*** Given information Section Begins ***

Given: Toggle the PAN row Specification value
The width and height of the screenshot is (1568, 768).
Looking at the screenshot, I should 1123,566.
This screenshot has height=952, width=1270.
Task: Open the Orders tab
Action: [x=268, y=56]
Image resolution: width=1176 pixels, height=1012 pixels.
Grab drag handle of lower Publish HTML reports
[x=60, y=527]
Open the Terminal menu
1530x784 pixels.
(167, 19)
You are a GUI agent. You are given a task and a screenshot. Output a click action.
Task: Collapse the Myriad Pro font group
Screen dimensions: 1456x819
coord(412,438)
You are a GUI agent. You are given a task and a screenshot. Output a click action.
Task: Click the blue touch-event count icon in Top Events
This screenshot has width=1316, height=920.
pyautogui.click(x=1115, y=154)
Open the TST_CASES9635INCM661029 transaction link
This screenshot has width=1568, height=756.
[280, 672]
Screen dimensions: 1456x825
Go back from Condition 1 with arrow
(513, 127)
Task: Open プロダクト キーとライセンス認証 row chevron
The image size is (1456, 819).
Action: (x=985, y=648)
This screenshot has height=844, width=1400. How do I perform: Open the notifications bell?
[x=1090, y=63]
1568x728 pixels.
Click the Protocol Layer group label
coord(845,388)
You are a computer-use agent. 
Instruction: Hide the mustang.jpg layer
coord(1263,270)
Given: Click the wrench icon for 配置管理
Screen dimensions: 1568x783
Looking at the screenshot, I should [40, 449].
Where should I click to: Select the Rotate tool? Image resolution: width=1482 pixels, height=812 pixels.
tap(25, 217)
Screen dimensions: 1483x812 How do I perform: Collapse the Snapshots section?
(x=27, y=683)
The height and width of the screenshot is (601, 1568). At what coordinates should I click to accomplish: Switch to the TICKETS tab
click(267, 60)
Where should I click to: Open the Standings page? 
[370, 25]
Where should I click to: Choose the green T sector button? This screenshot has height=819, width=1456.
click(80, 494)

*** Given information Section Ends ***

● **Aim of the exercise**: All the lines that hold the word "icon" must appear in the answer, copied from the records.

● **Exercise response**:
Task: Click the blue touch-event count icon in Top Events
Given: Click the wrench icon for 配置管理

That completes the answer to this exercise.